ぶちっ。
2005年 10月 09日
「実の親が、しかも母親が、自分の子供を虐待するなんて、信じられない。人間じゃない。鬼だ。でなきゃ病気だ」
鬼の首をとったように、言う人がいる。
わたしは、鼻の穴を膨らませてそんな風に言う人が、嫌いだ。
わたしたちは、ロボットではない。自分の意志を持っている。意志を持っている限り、周りの環境との間に必ず軋轢が生じる。何もかも、自分の意志とばっちり沿う環境なんて、ありえないからだ(もし「わたしは全く軋轢なんか感じない」なんていう人がいたら、その人は回りを殺しかねないほどのワガママを発散しっぱなしの、悪魔のような人間だ)。
軋轢の中で、あるところは目をつむり、我慢し、わたしたちはどうにか折り合いをつけて生きている。
我慢にも限界がある。どんなに袋の口を堅く結んでも、どこかを針の先で突つかれれば、そこから我慢は溢れ出す。圧力で穴は広がり、一気に吹き出すことだってある。こらえた量が多ければ多いほど、その勢いは大きい。
そうなる前に、人は袋の中身を少しずつどこかに捨てる。
お酒を飲んで騒いだり、カラオケで熱唱したり、友達に愚痴ったり、何もせずただただ泣いてすっきする人もいるだろう。
でもときどき、それをしそびれてしまうことがある。
かつて、仕事でストレスを溜めていることを自覚しながら、仕事を忘れる時間を作ることができず、身体を壊してしまったことがある。袋の中身を捨てそびれた結果だ。終電で帰って家でも仕事をし、シャワーだけ浴びて始発で会社に行くなどという、今から思うとバカみたいなことをしていた頃だ。
幸い身体が壊れてくれたことでわたしは我に返り、さっさと仕事を辞めてことなきを得た。
もしそこでも意地になって休まず、袋をパンパンに膨らまし続けていたら、きっとわたしは大爆発を起こし、通勤電車に飛び込んだか上司を殺したか、何かをしでかしてしまっただろう。しでかす前に、取り返しのつかない病気になってしまったかもしれない。
自分の子供を5階のベランダから放り投げてしまった母親の、パンパンに張りつめた袋が爆発した瞬間を、わたしは容易に想像してしまう。

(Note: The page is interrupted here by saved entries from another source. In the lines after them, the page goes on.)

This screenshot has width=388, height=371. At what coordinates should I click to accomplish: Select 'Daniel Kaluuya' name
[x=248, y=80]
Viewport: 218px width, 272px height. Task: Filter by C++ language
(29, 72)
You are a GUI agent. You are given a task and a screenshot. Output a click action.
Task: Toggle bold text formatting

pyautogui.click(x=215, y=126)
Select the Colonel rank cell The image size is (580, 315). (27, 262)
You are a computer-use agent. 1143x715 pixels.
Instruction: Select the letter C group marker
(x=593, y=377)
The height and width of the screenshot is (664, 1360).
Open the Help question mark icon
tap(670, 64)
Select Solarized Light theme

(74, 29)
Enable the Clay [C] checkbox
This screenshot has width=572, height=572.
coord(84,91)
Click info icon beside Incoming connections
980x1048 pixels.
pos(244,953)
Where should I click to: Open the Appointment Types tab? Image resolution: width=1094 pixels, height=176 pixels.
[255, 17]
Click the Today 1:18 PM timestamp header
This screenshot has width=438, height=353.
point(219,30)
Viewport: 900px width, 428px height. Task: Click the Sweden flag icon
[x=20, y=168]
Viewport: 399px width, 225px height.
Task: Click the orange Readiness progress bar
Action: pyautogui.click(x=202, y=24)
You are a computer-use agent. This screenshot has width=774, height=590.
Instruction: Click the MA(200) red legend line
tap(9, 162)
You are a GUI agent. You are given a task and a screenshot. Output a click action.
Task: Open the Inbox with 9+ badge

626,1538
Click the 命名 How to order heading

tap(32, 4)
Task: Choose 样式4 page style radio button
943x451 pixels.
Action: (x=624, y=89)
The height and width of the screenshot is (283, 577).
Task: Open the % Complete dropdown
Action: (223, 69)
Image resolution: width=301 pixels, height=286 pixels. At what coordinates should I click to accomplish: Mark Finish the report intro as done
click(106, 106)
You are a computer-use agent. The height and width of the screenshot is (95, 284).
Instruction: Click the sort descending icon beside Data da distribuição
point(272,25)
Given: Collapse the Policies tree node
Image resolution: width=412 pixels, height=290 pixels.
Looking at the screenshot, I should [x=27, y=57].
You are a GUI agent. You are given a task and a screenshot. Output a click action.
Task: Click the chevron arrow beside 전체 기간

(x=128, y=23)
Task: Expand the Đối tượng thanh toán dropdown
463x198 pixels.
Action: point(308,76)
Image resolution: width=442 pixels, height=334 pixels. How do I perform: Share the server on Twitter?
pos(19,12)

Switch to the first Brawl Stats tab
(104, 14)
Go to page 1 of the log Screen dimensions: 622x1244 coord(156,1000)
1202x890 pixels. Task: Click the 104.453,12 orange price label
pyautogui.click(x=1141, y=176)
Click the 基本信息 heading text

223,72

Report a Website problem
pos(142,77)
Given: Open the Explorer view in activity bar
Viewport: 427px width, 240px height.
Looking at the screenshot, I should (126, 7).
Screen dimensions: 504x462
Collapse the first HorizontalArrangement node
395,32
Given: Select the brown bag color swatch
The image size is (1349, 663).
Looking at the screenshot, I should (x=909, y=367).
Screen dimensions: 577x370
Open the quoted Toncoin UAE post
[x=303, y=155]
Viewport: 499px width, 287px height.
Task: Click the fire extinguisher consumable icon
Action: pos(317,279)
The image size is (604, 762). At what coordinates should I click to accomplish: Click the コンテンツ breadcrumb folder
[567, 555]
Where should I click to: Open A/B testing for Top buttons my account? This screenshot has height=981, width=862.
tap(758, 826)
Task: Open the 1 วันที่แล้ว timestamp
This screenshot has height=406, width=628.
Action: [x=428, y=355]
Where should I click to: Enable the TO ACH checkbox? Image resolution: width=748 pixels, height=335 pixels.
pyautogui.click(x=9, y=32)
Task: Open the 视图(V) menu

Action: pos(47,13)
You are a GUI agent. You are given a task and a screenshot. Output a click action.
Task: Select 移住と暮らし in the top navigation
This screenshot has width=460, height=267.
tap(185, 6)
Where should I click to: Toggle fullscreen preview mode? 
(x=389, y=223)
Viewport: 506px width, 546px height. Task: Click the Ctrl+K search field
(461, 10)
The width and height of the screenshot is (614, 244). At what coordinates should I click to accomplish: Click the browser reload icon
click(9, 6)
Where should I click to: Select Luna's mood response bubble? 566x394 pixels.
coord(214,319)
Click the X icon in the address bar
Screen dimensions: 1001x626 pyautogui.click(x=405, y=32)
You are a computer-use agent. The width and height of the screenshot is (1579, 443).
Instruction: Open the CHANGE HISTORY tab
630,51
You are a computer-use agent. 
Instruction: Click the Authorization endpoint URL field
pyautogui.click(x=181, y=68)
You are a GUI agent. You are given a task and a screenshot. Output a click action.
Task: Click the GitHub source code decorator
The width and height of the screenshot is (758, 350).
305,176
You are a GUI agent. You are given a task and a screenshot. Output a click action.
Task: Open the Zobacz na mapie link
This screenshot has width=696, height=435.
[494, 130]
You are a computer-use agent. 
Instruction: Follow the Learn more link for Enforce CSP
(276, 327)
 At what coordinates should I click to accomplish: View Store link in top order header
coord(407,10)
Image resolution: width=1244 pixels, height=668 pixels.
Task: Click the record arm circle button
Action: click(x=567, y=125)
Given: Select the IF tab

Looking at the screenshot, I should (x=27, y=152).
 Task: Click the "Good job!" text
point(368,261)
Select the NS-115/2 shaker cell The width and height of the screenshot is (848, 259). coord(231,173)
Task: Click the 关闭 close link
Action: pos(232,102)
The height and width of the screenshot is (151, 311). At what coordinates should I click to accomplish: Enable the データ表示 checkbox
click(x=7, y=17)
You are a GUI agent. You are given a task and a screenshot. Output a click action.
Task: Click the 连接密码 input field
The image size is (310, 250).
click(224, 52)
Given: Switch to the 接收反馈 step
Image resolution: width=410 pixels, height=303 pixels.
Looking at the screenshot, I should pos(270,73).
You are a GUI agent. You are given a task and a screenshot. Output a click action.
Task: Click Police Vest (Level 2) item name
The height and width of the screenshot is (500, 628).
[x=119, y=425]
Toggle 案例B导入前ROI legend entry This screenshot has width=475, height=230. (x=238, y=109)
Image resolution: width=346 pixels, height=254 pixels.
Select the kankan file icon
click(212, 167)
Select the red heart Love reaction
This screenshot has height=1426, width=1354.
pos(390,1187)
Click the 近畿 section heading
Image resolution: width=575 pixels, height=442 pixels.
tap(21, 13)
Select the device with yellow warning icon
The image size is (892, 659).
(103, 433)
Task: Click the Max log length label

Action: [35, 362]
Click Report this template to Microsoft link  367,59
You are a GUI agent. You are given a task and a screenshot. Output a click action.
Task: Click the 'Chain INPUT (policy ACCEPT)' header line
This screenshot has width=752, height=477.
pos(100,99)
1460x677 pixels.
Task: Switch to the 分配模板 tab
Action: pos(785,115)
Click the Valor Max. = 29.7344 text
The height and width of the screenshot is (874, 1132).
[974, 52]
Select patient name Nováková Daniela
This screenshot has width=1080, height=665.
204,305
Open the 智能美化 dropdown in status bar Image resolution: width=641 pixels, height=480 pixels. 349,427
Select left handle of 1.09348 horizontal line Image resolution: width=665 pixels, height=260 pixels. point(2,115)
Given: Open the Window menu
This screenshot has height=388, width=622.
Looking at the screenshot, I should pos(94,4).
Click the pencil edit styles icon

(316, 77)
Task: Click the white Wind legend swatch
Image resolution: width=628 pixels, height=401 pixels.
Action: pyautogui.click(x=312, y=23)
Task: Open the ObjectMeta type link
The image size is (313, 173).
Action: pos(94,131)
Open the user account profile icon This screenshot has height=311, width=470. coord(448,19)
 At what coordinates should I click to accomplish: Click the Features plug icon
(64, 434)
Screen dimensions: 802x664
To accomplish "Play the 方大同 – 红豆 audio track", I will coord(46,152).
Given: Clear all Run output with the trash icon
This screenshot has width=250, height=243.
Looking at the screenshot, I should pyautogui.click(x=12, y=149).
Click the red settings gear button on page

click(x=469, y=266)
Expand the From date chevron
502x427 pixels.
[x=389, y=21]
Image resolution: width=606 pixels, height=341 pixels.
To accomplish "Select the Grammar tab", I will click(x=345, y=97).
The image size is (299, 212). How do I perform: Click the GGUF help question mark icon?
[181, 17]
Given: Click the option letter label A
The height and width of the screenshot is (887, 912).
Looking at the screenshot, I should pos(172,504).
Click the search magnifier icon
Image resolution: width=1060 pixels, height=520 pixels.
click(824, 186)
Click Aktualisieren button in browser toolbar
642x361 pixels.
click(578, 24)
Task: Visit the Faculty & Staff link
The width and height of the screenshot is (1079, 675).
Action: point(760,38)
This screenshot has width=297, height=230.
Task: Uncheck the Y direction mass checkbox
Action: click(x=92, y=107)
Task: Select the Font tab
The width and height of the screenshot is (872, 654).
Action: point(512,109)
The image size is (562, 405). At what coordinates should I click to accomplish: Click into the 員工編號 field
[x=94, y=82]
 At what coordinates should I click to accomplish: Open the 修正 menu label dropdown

それは、事実とは違うものかも知れない。でも、想像してしまう。その想像は、特別なものじゃない。何年か生きて暮らしていれば誰にだって思い当たる、ありふれた経験から生まれる想像だ。
だから、ただニュース番組の上っ面だけを舐めて、
「信じられない。人間じゃない」
などと偉そうに言う人間を見ると、わたしはつい、思ってしまうのだ。
そんな簡単な想像もできない、あんたみたいな人間のせいで、爆発するまで我慢しちゃう人がいるんだよ! と。
誰もがギリギリまでこらえながら生きている。周りには、そこに手当たり次第針を突き刺して歩くようなヤツがうようよいる。そして誰もが、袋を隠し、針を隠し、ニコニコ笑っている。それが今、だと思う。